The thing I keep noticing when I sit with these patterns is that the funding-category problem from the previous section and the political pushback here are the same problem in two different vocabularies. The CFO calls it a budget question. The COO calls it a turf question. The fix is realizing that they’re both right.
The three honest options
What I think the three honest options are for a buyer staring at a low-agentability task: re-engineer now, wait for better agents, or keep human. Each option fits different conditions. Most low-agentability tasks fit option one if examined honestly.

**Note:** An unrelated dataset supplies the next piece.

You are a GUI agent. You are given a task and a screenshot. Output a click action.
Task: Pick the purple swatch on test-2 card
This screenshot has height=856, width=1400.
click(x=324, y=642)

“Re-engineer now” fits when the task is high-volume (so the project amortizes), the artifacts are reusable across other tasks (so the compounding return is real), the political ground is workable (the workflow’s owner can be brought in as co-architect), and the org has the budget tolerance for deferred gratification (the deployment lands a quarter or more after re-engineering completes). For most operations-led businesses, this is the right answer for the majority of low-agentability tasks worth running the math on.
“Wait for better agents” is defensible when the blocking dimension is one that’s actually getting better with each agent generation. Exception frequency is the leading candidate; LLM agents are getting noticeably better at unusual content year over year. For tasks blocked on input clarity, decision determinism, or verification ease, waiting is wishful thinking. Those dimensions don’t improve passively, because the constraint is in the workflow, not in the agent.

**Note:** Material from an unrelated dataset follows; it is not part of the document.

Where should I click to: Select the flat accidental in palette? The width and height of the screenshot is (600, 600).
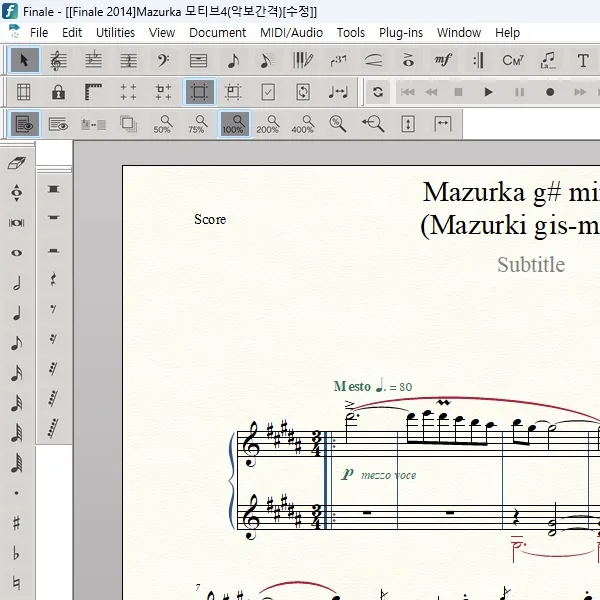(16, 553)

“Keep human and accept the cost” fits when the task is low-volume (so re-engineering doesn’t amortize), the political cost of re-engineering exceeds the benefit, and the work is fine where it is. This is the right answer for a smaller subset of tasks than most orgs assume.
A fourth option exists to try a deployment anyway and fix the task’s agentability during implementation, but I don’t recommend it.
What I keep noticing is that the default in most orgs is option three, because option one requires a different budget conversation than the one they’re used to having. The orgs that develop the conviction to have the option-one conversation are the ones that win at automation and start to see the payback show up in their bottom line.
Where this leaves things
I’m still turning over whether workflow re-engineering is its own discipline or just operations consulting with an AI-era framing. I think it’s both. The discipline question matters less than the funding question, because the project doesn’t get run regardless of what we call it, and that’s the thing actually worth changing.
The thing I keep coming back to is the buyers I’ve been meeting who said no for the right reason. The next question I want them to ask, the one I’m trying to make available in this piece, is: which agentability dimension is currently blocking this task, and what would the re-engineering project for that dimension look like? If the vendor in front of them doesn’t have an answer, the vendor is selling the wrong half of the work. The buyer can keep saying no until someone shows up selling the right half. The work of identifying which re-engineering project to run, which the automation audit piece sits with more directly, is the half of the conversation most buyers have never been offered.
There’s one piece of this where I have the least confidence and would want pushback: the political dimension in the previous section. The patterns I’ve named are what I’ve watched, but the sample is biased toward the conversations I’ve been in or have been relayed to me. If you’ve run one of these projects from the inside, I’d love to hear where the political dynamics actually broke and what fixed them. That’s where the framework needs the most pressure-testing.